SET TASK: Please collect each line below that contains the string "width", treating uppercase and lowercase letters as distinct.

DATA EXTRACT:
____

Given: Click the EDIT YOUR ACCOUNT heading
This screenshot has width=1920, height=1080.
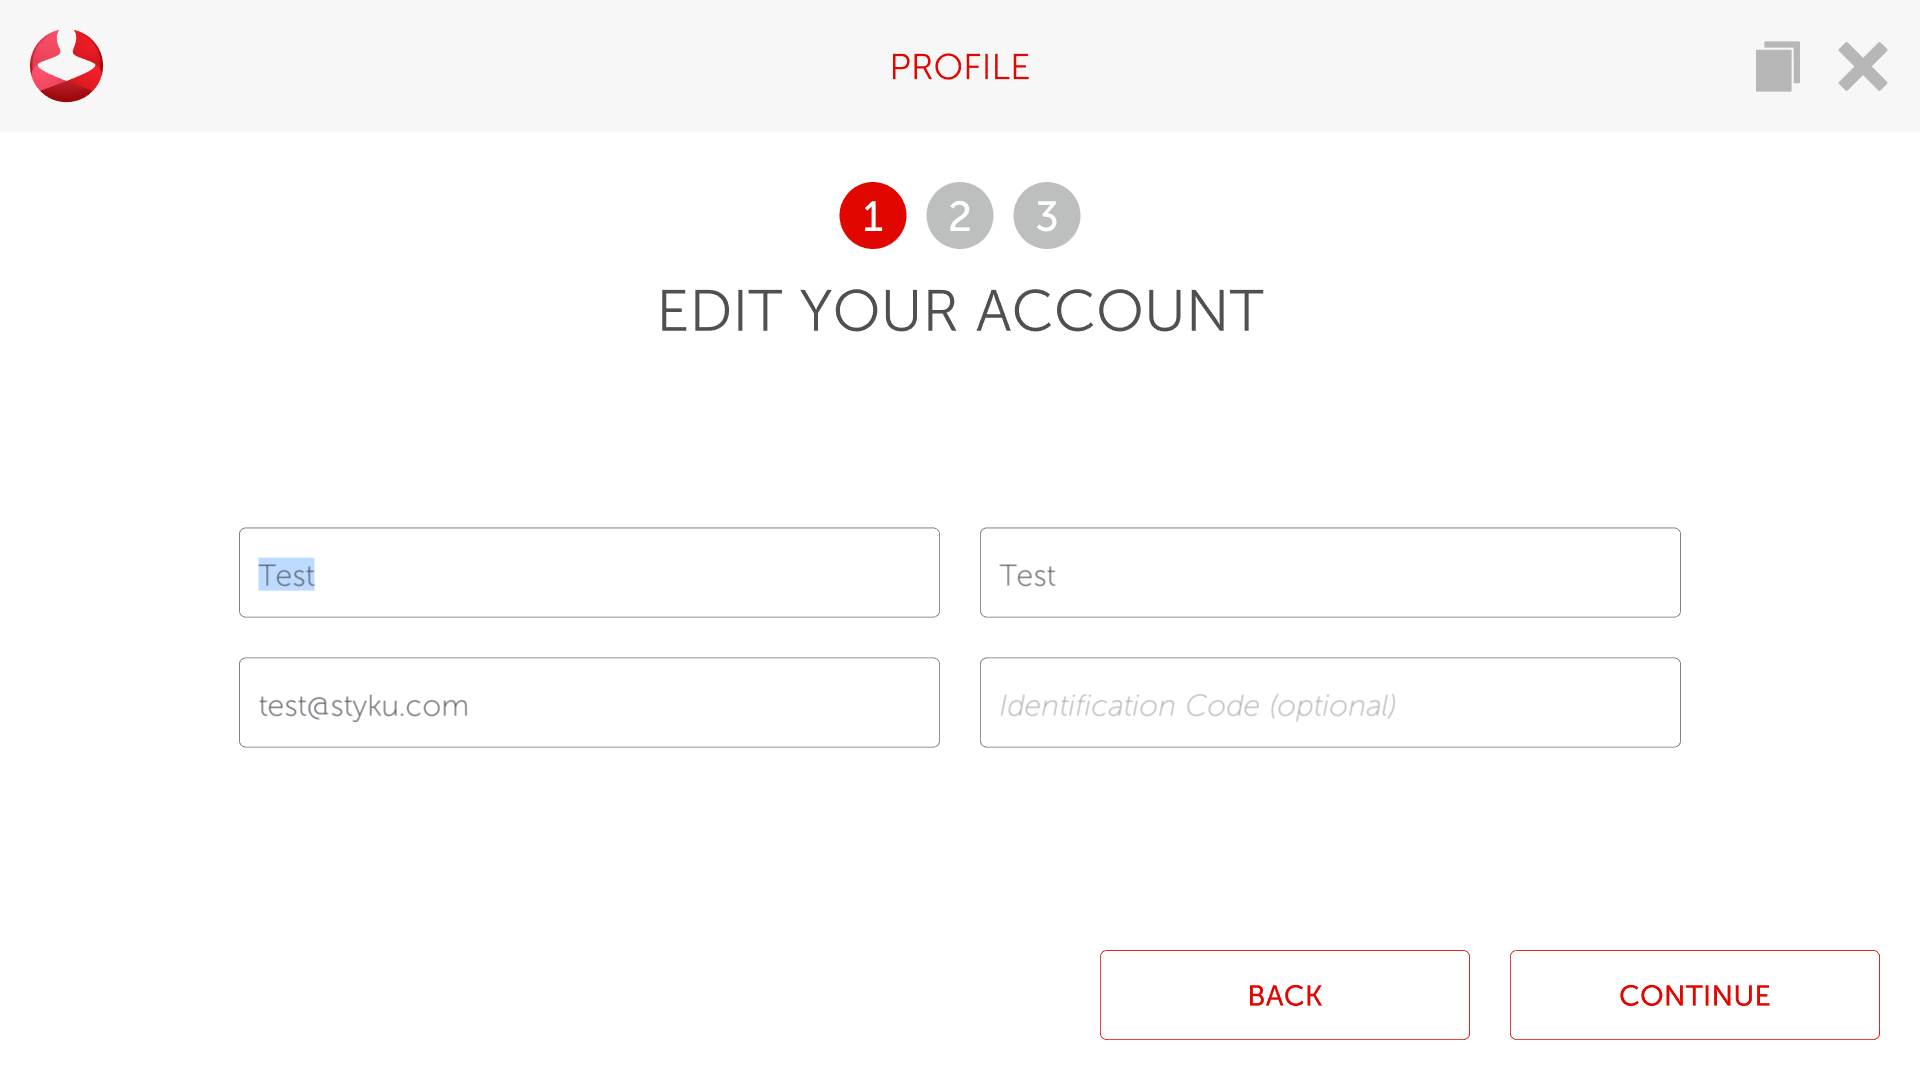Looking at the screenshot, I should click(x=960, y=311).
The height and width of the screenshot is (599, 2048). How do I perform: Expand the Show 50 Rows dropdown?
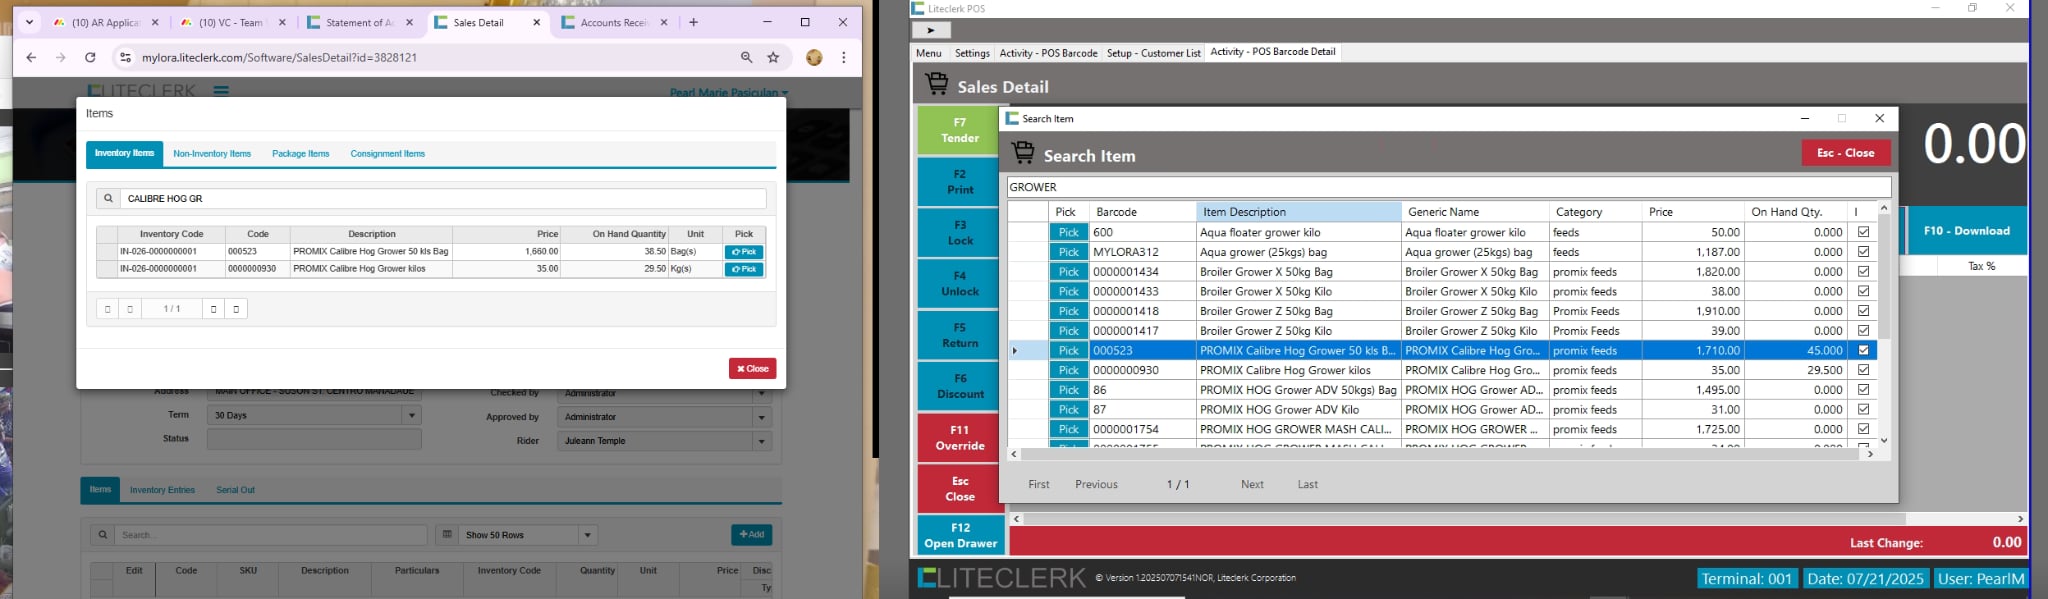click(588, 535)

____

EXERCISE RESPONSE:
This screenshot has width=1920, height=1080.
The height and width of the screenshot is (599, 2048). How do I perform: Expand the Show 50 Rows dropdown?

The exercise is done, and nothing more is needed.